Ella le miraba la mano y luego la cara, desconcertada. Después se levantó sin decir palabra y ambos caminaron despacio hasta el Arenal, evitando cuidadosamente rozarse el uno al otro. Quart se mordía los labios para no gemir de dolor. Sentía la sangre gotear por sus dedos, desde los nudillos maltrechos.


Hay noches que son demasiado largas, y aquélla no había terminado. Cuando Quart llegó al hotel Doña María y recibió la llave de manos de un soñoliento conserje, Honorato Bonafé estaba sentado en un sillón del vestíbulo, esperándolo. Entre los muchos rasgos desagradables de aquel individuo, pensó malhumorado el sacerdote, se contaba el de aparecer en los momentos más inoportunos.

– ¿Podemos hablar un momento, padre?

– No. No podemos.

Con la mano herida dentro del bolsillo y la llave en la otra, Quart hizo ademán de seguir camino al ascensor; pero Bonafé le cortó el paso.

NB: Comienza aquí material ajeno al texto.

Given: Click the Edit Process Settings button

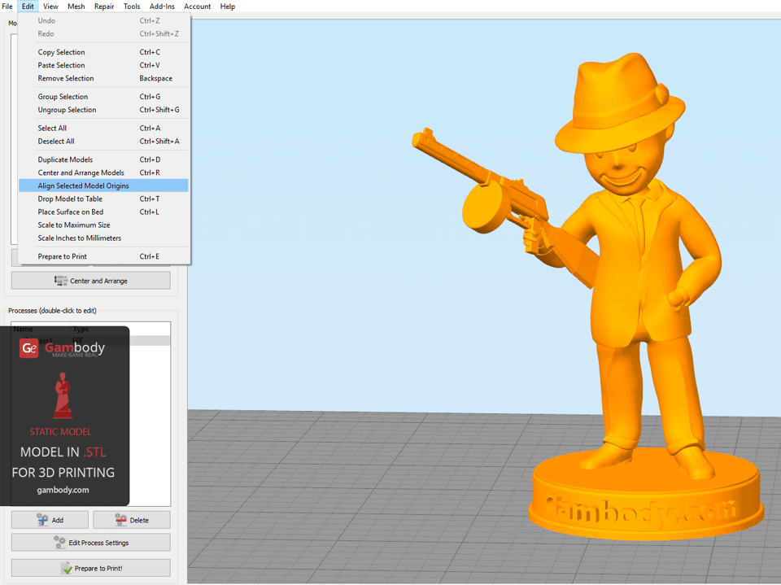Looking at the screenshot, I should pyautogui.click(x=89, y=542).
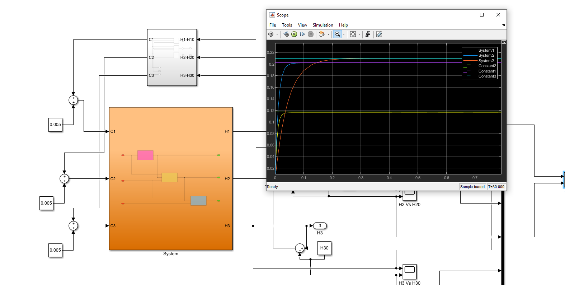Click the Scale Axes Limits icon
The width and height of the screenshot is (565, 285).
(353, 34)
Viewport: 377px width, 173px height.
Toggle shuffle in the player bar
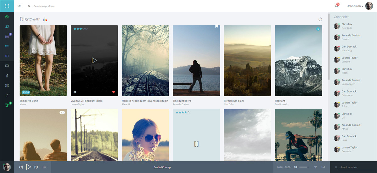315,167
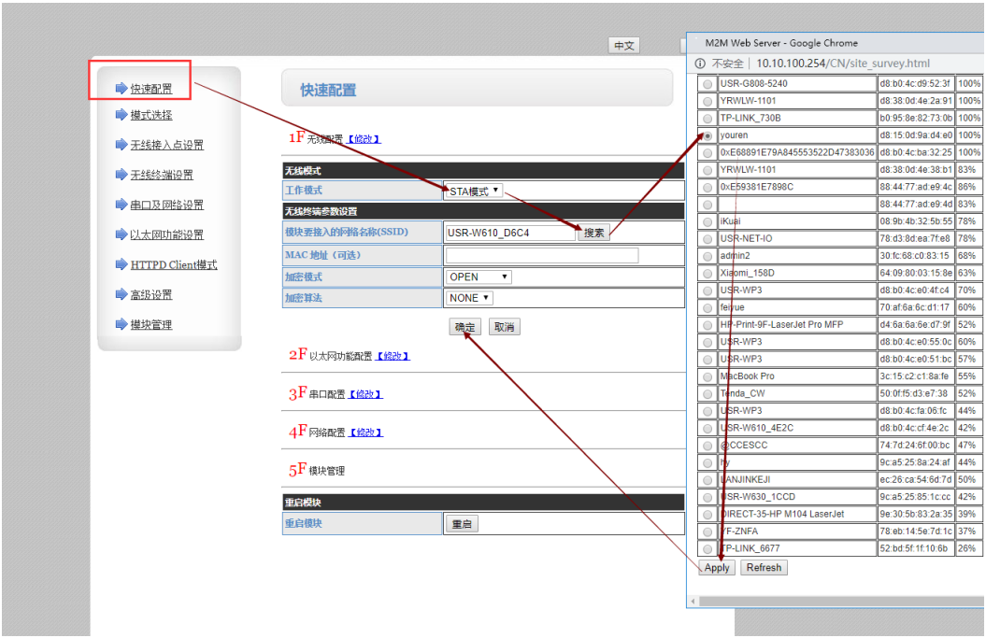Click the site info icon in address bar

point(700,64)
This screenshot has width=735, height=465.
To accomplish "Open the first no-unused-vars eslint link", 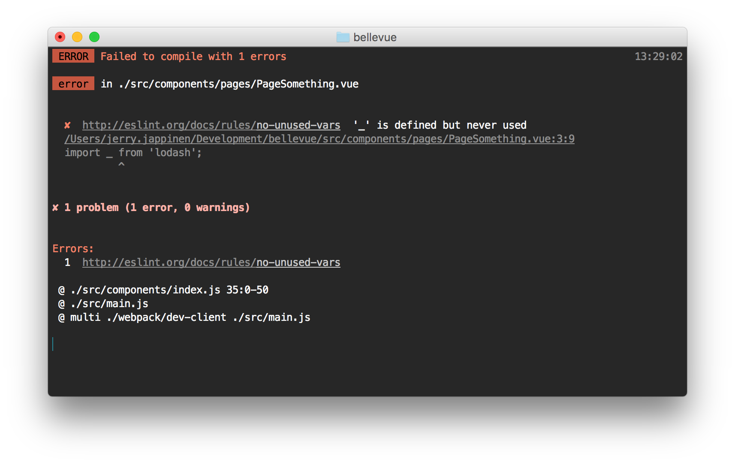I will pyautogui.click(x=211, y=125).
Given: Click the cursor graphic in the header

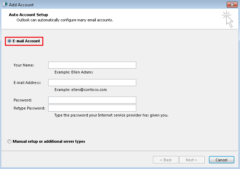Looking at the screenshot, I should (x=228, y=19).
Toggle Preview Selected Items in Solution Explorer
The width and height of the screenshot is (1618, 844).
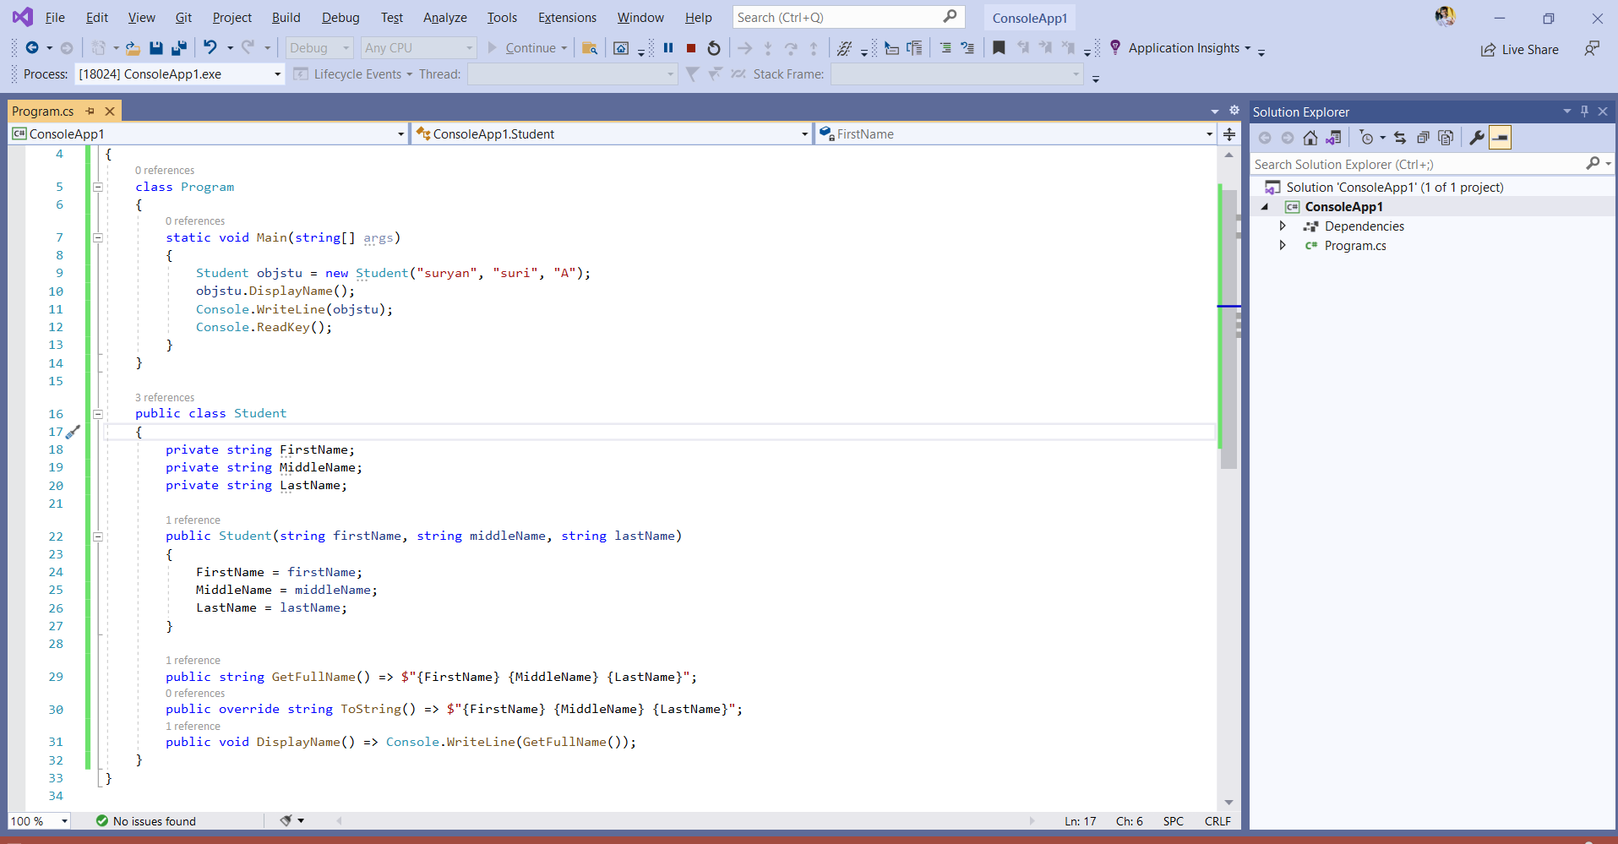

Sonreía del mismo modo viscoso que en su anterior entrevista. También llevaba idéntica ropa, un arrugado traje beige y el bolso sujeto a la muñeca por una correa. Quart miró desde arriba el pelo lacado de peluquería del periodista; la prematura papada y los ojos pequeños y astutos que lo observaban. Nada de lo que hubiese llevado hasta allí a aquel individuo podía ser bueno.

– He estado investigando -dijo Bonafé.

– Largúese -repuso Quart, dispuesto a pedirle al conserje que lo echase de allí.

– ¿No le interesa saber lo que yo sé?

– Nada que tenga que ver con usted me interesa.

Bonafé fruncía los labios húmedos con aire dolido, manteniendo aquella sonrisa obsequiosa y ruin a un tiempo.